Michael Dowd and Connie Barlow
Cultivating gratitude opens us to allurement, strengthens our trust, and expands our compassion. Gratitude manifests in the midst of our everyday living when we pause to take account of how much we have been given. We are present to the wonder of the simplest gifts: a glass of water, a spoonful of food, a breath of air. At such times our hearts are full.
Henri J. M. Nouwen The Return of the Prodigal Son
The discipline of gratitude is the explicit effort to acknowledge that all I am and have is given to me as a gift of love, a gift to be celebrated with joy.
Edmund Helminski
Humbleness: the awareness of our dependence on Spirit and the awareness of our need for and interdependence with other human beings and the world around us on all levels.

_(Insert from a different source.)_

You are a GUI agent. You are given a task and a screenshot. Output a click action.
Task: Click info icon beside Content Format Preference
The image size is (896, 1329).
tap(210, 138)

We need a coat with two pockets. In one pocket there is dust, and in the other pocket there is gold. We need a coat with two pockets to remind us who we are.
Paul Pearsall
Be humble in your perpetual uncertainty.
Wayne Muller Sabbath
The word humility, like the human, comes from humus, or earth. We are most human when we do no great things. We are not so important; we are simple dust and spirit—at best, loving midwives, participants in a process much larger than we. If we are quiet and listen and feel how things move, perhaps we will be wise enough to put our hands on what waits to be born, and bless it with kindness and care.
Julia B Hill The Legacy of Luna
In the beginning, there was Love, and Love created and thus became Creator. I give all honor and glory and my humblest gratitude to the Creator for giving me the gift of life in Love held so delicately in each and every breath, and for guiding me to an experience where I could learn the power, magic, and understanding of just how incredible this gift really is. For the rest of my life, I will do everything within my power to honor, cherish, and protect this gift of life that connects us all.
Gary Zukav Soul Stories
Cooperation and humbleness always go together. Humbleness is seeing that everyone's path through earth school is as difficult as yours, and as important. It is not pretending that you are meek, or inferior. It is making the music together that cannot be made alone, and that cannot be made without the music that only you, alone, can make.

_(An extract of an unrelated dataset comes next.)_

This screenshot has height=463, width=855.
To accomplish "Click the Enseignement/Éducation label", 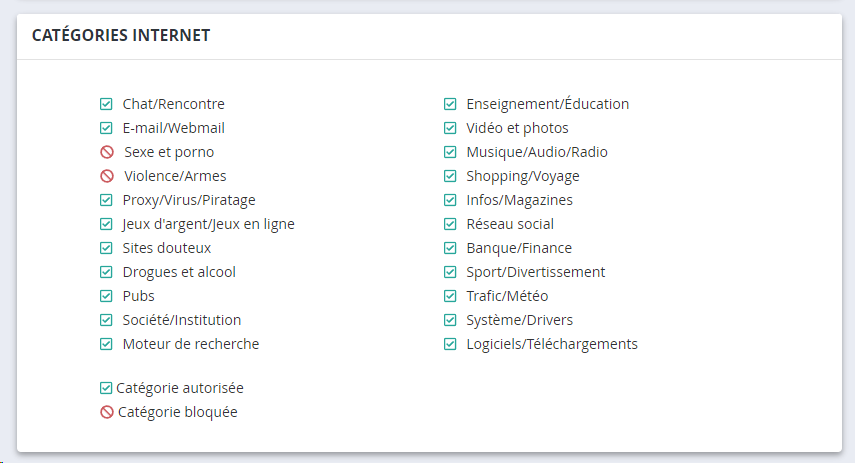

Gilbert Shaw The Face of God
Look well, O soul, upon thyself, lest spiritual ambition should mislead and blind thee to thy essential task: to wait in quietness, to knock and persevere in humble faith.
Rose Marie Berger
A humble attitude requires an agile spirit, one that "shakes the dust off" and moves on. The modern world equates humility with submission, which breeds nothing but guilt or self-loathing, that leaves one preoccupied with "worthlessness" and stuck in a narcissistic loop. True humility liberates and produces self-love and love of others, not guilt or resentment... And authentic humility generates power by taking radical responsibility for ourselves, even responsibility (though not blame) for things beyond our control. Humility is a discipline in search of the true spiritual goal—to love.

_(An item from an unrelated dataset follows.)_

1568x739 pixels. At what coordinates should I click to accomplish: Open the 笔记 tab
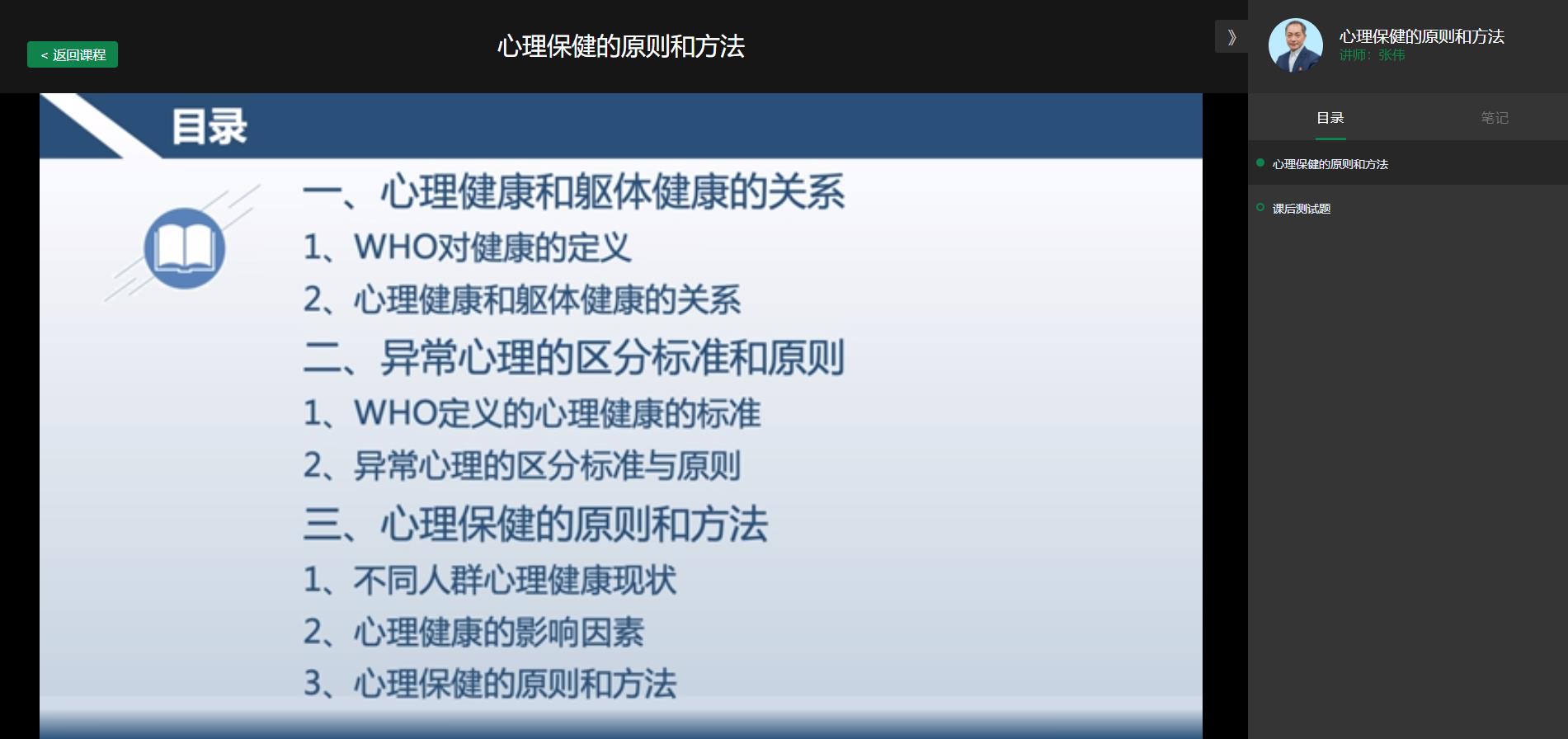[1494, 118]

John Philip Newell A New Harmony
The way of hubris . . . pretends that we can be well by dispersing, by breaking down life's oneness into entirely unrelated compartments. And it pretends that we can be well by depriving, by denying to others and to other species what we ourselves most cherish. "By way of contrast," says Hildegard [of Bingen], "humility does not rob people or take anything from them. Rather, it holds together everything in love." The way of humility . . . remembers the sacred Ground of being within us all. And it knows that we will be truly well to the extent that we love one another.
The Dalai Lama

I believe that any human activity which stems from basic gentleness and the nonviolent nature of human beings has the guarantee to be of benefit and service.